QUOTED PASSAGE:
-- BEGIN --

- 8 years ago
- Wedding: October 2010
Ok… this is going to be hard to explain… but i’ll try, i’m just venting a guess and maybe looking for some suggestions.
ok the other night me and my partner were watching TV… i glance over at him and notice that he wasn’t actually watching the TV but had his thinking about something face and looking at the floor… i asked if he was ok and he just shook his head, i then moved closer to comfort him and asked what was wrong, he then responded with “I dont know”… no i know my partner very well and when he goes really quiet and has this certain look on his face i know something is really bothering him BUT i also know that me asking him “whats wrong whats wrong whats wrong whats wrong” annoys him LOL so i leaned into him and said “babe… you know you should be able to tell me anything and everything, thats what i’m here for, if you dont tell me your problems I can’t help you work through whatever it is thats bothering you and i want to be able to help you”
ok… so basically after comforting him heaps (this is not normal as he’s not a sooky kind of person at all… LOL i’m the sooky one haha haha)… he thens tells me that he thinks i would be better if i broke up with him… WOAH WHAT?!?! i asked why and he said that he feels he can’t give me what i deserve and that we both have different goals and wants in life. i told him that what i want in life is to be with him.

-- END --

EXERCISE BRIEF: Revise the forum post by writing it out again starting with "- 8 years ago" and going on through "for some suggestions.", with "October 2010" replaced by "November 2010". The records are separate material and have no connection to the post.

(Interface element records)

-- BEGIN --

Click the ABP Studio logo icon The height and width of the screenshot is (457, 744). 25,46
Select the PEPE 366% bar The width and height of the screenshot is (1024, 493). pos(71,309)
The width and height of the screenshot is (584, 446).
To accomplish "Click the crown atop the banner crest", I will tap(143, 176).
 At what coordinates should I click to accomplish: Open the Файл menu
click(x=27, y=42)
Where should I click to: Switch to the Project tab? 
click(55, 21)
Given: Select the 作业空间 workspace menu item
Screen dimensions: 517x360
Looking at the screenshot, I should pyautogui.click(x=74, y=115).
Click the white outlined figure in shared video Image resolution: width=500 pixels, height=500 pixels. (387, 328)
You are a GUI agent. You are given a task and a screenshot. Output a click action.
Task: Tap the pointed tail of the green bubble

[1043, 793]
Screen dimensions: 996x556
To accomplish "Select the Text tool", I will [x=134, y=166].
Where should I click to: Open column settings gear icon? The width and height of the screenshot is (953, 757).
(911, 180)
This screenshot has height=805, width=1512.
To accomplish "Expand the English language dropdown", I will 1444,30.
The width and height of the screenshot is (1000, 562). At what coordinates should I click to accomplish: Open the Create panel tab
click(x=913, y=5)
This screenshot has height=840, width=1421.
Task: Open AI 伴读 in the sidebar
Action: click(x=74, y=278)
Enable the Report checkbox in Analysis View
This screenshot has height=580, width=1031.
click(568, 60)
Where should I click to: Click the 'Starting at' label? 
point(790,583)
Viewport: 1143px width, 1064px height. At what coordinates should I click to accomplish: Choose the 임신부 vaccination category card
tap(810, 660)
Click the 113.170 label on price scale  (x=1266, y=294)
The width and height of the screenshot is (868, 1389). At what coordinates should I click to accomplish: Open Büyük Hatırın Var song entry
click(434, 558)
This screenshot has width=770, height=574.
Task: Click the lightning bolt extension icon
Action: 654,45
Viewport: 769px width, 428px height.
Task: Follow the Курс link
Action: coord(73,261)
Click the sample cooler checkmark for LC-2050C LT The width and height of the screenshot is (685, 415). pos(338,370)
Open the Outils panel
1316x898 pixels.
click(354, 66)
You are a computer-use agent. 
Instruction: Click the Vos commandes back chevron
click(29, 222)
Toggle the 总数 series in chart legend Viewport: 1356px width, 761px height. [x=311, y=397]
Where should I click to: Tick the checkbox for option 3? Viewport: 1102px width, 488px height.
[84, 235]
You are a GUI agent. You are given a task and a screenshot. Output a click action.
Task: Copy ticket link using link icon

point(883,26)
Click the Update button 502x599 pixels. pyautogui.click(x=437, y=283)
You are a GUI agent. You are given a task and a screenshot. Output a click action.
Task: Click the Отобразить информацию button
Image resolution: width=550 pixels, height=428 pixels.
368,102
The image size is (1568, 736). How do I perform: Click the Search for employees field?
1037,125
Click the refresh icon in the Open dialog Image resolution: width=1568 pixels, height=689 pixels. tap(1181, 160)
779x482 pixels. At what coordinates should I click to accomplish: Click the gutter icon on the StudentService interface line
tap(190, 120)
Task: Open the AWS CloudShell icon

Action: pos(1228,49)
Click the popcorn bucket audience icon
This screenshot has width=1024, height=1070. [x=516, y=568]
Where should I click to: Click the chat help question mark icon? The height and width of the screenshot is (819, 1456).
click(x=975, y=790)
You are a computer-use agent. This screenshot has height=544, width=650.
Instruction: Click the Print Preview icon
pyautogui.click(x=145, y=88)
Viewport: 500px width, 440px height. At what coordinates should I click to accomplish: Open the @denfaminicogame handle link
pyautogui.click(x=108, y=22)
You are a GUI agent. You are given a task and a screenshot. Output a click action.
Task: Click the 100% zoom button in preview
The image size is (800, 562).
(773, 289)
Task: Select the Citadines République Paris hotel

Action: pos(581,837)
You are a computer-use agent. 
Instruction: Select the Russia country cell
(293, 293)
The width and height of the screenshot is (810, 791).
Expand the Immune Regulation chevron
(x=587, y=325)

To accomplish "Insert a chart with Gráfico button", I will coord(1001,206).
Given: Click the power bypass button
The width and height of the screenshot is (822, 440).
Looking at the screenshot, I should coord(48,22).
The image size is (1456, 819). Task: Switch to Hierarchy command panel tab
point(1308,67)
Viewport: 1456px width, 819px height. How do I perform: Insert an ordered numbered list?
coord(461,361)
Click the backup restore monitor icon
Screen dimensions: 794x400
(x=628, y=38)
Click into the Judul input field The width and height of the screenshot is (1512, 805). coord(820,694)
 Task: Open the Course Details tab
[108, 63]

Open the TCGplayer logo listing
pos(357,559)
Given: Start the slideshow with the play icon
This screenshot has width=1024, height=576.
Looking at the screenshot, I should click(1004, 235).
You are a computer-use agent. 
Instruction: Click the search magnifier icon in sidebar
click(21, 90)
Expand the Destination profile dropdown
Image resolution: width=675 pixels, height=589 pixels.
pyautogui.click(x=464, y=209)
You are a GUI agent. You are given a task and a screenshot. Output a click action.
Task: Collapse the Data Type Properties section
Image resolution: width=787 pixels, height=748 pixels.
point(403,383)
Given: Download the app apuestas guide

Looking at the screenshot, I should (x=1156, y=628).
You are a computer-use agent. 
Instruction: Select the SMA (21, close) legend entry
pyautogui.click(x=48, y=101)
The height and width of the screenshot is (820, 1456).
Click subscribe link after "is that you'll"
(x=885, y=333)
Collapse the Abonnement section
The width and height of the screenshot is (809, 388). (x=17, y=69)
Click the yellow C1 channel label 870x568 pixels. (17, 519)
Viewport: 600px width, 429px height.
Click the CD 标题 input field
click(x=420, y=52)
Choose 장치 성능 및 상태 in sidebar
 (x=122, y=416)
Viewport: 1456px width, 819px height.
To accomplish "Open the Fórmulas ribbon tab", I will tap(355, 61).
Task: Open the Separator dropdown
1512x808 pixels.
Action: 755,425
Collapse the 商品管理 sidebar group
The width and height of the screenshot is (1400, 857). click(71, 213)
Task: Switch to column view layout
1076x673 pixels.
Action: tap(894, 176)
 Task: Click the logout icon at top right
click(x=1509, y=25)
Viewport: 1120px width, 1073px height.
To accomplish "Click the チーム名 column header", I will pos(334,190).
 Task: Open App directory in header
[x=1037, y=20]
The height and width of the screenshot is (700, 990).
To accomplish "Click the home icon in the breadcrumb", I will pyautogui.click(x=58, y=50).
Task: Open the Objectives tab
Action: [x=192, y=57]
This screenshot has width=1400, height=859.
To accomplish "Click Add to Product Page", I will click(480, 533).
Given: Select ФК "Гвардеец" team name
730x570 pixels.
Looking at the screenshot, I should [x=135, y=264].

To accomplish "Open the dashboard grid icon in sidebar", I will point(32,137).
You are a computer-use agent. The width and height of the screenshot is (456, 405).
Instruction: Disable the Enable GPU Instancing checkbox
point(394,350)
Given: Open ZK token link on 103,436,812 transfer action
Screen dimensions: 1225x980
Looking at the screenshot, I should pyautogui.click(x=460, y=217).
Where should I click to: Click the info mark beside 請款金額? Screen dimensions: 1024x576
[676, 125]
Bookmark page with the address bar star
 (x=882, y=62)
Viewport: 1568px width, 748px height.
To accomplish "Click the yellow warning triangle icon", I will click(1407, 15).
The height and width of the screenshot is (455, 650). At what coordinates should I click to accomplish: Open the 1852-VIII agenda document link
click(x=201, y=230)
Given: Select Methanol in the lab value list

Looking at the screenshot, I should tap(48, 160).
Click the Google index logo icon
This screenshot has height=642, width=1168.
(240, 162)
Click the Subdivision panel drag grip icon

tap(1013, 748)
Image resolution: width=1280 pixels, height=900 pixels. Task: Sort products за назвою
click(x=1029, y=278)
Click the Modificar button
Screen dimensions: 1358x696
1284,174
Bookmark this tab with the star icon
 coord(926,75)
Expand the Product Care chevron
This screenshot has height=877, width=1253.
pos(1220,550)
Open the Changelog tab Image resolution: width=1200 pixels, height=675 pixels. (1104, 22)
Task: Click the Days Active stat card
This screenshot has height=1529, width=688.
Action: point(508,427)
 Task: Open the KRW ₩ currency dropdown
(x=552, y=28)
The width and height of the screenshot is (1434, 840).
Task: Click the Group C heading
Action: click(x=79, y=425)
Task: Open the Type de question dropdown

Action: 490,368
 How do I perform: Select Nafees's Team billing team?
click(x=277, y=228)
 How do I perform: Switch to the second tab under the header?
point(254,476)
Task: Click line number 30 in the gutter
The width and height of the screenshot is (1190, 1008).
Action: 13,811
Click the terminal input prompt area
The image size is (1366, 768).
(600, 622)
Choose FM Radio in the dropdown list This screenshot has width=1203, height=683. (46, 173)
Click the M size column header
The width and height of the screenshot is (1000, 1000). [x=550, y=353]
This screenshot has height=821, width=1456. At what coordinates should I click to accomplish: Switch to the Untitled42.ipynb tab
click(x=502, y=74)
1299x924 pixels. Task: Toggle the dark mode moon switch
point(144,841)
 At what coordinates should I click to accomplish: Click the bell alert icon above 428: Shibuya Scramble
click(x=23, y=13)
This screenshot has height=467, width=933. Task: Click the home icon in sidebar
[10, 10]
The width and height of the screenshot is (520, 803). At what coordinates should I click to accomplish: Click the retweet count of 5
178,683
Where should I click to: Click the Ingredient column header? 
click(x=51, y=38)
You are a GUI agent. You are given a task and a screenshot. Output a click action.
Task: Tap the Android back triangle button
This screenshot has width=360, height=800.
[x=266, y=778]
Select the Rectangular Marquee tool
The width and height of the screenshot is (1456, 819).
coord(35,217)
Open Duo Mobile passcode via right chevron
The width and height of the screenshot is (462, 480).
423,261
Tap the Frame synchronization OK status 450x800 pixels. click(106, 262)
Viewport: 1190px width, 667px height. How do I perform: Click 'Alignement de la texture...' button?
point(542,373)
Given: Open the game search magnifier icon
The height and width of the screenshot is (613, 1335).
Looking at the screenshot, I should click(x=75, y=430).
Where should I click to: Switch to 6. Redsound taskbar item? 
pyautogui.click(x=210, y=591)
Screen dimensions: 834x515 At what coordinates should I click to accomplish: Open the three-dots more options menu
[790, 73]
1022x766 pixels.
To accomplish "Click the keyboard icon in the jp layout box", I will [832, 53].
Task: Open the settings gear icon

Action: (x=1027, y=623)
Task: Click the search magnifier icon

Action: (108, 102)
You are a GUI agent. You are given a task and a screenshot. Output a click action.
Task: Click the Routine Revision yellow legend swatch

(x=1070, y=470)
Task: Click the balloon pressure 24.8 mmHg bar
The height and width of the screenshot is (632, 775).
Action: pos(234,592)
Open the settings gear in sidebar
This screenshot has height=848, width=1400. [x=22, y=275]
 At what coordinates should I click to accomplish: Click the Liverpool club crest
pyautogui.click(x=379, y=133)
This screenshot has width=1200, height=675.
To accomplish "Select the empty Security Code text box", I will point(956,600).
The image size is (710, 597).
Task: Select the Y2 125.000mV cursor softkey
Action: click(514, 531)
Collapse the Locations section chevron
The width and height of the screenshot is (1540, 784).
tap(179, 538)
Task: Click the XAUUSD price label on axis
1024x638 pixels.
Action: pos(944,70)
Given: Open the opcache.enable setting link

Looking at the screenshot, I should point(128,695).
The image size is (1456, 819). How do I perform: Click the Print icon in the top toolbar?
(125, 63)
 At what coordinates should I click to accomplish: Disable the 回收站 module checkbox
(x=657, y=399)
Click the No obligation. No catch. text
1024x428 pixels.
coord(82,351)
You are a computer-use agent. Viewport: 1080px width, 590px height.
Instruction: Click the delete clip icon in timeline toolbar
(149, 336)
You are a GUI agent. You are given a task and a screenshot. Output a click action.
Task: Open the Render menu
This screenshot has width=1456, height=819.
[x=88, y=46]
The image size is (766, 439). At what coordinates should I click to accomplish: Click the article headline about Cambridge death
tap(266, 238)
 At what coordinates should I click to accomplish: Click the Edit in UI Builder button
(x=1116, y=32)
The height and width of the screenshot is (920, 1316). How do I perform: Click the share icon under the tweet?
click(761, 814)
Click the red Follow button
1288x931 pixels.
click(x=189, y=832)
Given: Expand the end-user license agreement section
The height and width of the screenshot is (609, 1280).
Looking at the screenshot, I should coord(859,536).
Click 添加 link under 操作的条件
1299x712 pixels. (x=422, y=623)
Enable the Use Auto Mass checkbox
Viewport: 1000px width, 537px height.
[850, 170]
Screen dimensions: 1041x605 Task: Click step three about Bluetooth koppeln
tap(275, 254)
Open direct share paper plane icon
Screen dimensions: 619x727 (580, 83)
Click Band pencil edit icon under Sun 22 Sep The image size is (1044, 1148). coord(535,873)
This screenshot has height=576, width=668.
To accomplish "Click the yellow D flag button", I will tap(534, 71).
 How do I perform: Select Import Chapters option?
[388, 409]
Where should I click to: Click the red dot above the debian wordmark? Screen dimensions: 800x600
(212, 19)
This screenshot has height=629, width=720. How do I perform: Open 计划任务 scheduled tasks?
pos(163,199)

-- END --

EXPECTED ANSWER:
- 8 years ago
- Wedding: November 2010
Ok… this is going to be hard to explain… but i’ll try, i’m just venting a guess and maybe looking for some suggestions.